» Problem statement
Copy out the entries below exactly as they stand, but only from the line containing "Given: Select the Jonas" through the line containing "Given: Select composer.json".

(Data items)
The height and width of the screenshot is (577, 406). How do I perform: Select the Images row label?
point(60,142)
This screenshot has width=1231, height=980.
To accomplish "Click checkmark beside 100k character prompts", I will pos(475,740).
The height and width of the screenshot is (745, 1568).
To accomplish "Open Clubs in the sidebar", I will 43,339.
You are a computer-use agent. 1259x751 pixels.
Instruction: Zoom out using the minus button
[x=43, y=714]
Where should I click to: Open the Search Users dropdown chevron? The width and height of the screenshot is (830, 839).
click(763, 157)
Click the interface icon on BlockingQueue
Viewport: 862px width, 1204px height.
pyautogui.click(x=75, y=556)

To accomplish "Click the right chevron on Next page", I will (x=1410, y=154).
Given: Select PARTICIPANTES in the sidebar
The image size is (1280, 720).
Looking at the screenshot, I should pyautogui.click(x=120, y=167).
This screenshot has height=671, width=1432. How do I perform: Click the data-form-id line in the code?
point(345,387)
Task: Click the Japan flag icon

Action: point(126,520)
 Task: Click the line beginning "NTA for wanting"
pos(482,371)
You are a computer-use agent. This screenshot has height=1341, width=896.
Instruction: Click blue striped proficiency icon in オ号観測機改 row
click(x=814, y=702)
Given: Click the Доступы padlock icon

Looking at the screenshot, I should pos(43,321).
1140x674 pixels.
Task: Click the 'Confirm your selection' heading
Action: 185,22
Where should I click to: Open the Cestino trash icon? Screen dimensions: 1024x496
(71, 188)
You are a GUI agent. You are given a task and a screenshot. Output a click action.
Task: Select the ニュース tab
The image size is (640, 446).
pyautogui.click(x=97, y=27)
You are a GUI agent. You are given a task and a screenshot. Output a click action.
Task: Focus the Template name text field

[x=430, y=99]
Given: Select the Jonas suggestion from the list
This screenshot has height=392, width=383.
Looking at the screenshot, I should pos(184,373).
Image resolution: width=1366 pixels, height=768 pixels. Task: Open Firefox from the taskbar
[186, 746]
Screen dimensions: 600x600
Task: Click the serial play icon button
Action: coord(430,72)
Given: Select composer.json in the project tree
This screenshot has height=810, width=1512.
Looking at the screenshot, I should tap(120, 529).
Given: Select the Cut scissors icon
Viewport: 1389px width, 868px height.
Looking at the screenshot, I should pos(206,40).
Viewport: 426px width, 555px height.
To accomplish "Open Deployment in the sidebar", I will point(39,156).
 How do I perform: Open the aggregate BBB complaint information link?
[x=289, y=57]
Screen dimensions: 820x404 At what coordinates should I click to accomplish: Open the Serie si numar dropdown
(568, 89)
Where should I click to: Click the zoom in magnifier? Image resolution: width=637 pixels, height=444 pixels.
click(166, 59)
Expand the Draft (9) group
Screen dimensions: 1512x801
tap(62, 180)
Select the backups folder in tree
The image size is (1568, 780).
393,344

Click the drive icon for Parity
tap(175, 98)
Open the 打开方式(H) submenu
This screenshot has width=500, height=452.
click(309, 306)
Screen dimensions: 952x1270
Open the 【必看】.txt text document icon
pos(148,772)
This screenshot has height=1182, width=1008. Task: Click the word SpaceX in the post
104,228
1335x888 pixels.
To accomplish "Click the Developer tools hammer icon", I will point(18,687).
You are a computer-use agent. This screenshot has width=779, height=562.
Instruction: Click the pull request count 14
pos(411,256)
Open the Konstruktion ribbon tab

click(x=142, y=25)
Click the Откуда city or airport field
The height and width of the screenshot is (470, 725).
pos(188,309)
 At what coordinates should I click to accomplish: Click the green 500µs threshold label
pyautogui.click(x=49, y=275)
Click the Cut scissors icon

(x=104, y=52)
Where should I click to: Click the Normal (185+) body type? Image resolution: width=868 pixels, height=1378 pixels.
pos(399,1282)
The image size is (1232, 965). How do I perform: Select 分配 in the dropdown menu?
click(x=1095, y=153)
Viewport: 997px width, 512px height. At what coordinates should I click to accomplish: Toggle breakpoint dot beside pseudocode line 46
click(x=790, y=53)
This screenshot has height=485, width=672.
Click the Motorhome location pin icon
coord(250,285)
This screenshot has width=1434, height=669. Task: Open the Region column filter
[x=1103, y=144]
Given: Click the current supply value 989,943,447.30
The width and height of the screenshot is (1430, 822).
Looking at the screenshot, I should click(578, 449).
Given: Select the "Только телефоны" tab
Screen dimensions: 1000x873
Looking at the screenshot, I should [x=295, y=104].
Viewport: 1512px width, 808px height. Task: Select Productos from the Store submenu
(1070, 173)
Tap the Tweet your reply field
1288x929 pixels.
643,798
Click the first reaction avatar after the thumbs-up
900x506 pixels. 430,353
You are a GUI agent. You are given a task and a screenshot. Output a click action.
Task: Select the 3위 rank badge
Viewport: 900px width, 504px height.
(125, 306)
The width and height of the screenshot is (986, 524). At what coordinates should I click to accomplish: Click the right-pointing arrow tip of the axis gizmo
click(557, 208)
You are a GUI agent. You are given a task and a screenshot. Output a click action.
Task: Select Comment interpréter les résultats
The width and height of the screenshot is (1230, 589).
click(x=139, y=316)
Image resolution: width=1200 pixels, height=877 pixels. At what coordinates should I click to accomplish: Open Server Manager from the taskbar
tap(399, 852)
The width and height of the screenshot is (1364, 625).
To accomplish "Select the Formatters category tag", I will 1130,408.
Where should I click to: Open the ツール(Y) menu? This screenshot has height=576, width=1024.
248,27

» Solution to this exercise
Given: Select the Jonas suggestion from the list
This screenshot has height=392, width=383.
Looking at the screenshot, I should pos(184,373).
Image resolution: width=1366 pixels, height=768 pixels. Task: Open Firefox from the taskbar
[186, 746]
Screen dimensions: 600x600
Task: Click the serial play icon button
Action: coord(430,72)
Given: Select composer.json in the project tree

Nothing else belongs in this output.